### EXERCISE INPUT ###
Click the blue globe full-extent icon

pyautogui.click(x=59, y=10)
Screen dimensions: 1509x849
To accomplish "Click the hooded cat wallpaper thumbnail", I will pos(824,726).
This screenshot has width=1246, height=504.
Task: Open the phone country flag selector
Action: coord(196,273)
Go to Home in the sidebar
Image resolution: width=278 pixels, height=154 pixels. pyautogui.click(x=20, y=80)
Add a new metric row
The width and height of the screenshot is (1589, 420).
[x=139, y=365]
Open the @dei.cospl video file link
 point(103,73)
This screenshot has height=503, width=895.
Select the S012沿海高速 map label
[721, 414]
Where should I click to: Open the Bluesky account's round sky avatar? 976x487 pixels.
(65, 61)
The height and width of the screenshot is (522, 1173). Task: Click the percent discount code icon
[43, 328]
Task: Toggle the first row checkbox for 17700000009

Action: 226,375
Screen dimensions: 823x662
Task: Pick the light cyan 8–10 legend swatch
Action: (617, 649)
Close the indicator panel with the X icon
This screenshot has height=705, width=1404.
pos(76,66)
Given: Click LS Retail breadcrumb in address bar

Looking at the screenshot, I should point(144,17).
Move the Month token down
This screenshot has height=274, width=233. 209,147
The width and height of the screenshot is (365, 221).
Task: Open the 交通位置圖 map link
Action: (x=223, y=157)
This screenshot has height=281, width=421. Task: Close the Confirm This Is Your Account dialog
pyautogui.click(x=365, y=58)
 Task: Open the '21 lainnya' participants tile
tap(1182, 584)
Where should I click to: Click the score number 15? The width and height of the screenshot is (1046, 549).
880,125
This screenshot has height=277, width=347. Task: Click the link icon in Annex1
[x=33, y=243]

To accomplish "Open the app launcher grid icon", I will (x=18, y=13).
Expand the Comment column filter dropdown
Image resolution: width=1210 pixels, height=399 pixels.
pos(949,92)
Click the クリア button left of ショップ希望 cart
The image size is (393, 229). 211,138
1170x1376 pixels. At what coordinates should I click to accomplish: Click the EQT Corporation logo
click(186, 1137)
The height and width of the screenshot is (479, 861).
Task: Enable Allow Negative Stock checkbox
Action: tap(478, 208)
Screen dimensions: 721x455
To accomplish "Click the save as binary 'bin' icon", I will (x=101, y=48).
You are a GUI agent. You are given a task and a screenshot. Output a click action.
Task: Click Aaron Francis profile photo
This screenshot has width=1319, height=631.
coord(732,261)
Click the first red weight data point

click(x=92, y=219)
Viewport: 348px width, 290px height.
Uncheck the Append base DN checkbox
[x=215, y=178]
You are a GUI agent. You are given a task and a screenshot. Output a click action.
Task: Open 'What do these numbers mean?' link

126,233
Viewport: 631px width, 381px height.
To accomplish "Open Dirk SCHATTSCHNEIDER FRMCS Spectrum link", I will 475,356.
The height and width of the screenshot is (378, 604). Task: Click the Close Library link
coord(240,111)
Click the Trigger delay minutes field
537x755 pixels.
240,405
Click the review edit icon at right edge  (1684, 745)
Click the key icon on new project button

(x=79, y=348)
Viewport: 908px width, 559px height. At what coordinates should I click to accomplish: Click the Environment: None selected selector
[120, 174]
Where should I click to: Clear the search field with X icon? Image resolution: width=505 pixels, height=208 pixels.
###
◆ WORK TO COMPLETE
Each entry above is to be repeated exactly as it appears.

◆ TASK RESULT
Click the blue globe full-extent icon

pyautogui.click(x=59, y=10)
Screen dimensions: 1509x849
To accomplish "Click the hooded cat wallpaper thumbnail", I will pos(824,726).
This screenshot has width=1246, height=504.
Task: Open the phone country flag selector
Action: coord(196,273)
Go to Home in the sidebar
Image resolution: width=278 pixels, height=154 pixels. pyautogui.click(x=20, y=80)
Add a new metric row
The width and height of the screenshot is (1589, 420).
[x=139, y=365]
Open the @dei.cospl video file link
 point(103,73)
This screenshot has height=503, width=895.
Select the S012沿海高速 map label
[721, 414]
Where should I click to: Open the Bluesky account's round sky avatar? 976x487 pixels.
(65, 61)
The height and width of the screenshot is (522, 1173). Task: Click the percent discount code icon
[43, 328]
Task: Toggle the first row checkbox for 17700000009

Action: 226,375
Screen dimensions: 823x662
Task: Pick the light cyan 8–10 legend swatch
Action: (617, 649)
Close the indicator panel with the X icon
This screenshot has height=705, width=1404.
pos(76,66)
Given: Click LS Retail breadcrumb in address bar

Looking at the screenshot, I should point(144,17).
Move the Month token down
This screenshot has height=274, width=233. 209,147
The width and height of the screenshot is (365, 221).
Task: Open the 交通位置圖 map link
Action: (x=223, y=157)
This screenshot has height=281, width=421. Task: Close the Confirm This Is Your Account dialog
pyautogui.click(x=365, y=58)
 Task: Open the '21 lainnya' participants tile
tap(1182, 584)
Where should I click to: Click the score number 15? The width and height of the screenshot is (1046, 549).
880,125
This screenshot has height=277, width=347. Task: Click the link icon in Annex1
[x=33, y=243]

To accomplish "Open the app launcher grid icon", I will (x=18, y=13).
Expand the Comment column filter dropdown
Image resolution: width=1210 pixels, height=399 pixels.
pos(949,92)
Click the クリア button left of ショップ希望 cart
The image size is (393, 229). 211,138
1170x1376 pixels. At what coordinates should I click to accomplish: Click the EQT Corporation logo
click(186, 1137)
The height and width of the screenshot is (479, 861).
Task: Enable Allow Negative Stock checkbox
Action: tap(478, 208)
Screen dimensions: 721x455
To accomplish "Click the save as binary 'bin' icon", I will (x=101, y=48).
You are a GUI agent. You are given a task and a screenshot. Output a click action.
Task: Click Aaron Francis profile photo
This screenshot has width=1319, height=631.
coord(732,261)
Click the first red weight data point

click(x=92, y=219)
Viewport: 348px width, 290px height.
Uncheck the Append base DN checkbox
[x=215, y=178]
You are a GUI agent. You are given a task and a screenshot. Output a click action.
Task: Open 'What do these numbers mean?' link

126,233
Viewport: 631px width, 381px height.
To accomplish "Open Dirk SCHATTSCHNEIDER FRMCS Spectrum link", I will 475,356.
The height and width of the screenshot is (378, 604). Task: Click the Close Library link
coord(240,111)
Click the Trigger delay minutes field
537x755 pixels.
240,405
Click the review edit icon at right edge  (1684, 745)
Click the key icon on new project button

(x=79, y=348)
Viewport: 908px width, 559px height. At what coordinates should I click to accomplish: Click the Environment: None selected selector
[120, 174]
Where should I click to: Clear the search field with X icon? Image resolution: width=505 pixels, height=208 pixels.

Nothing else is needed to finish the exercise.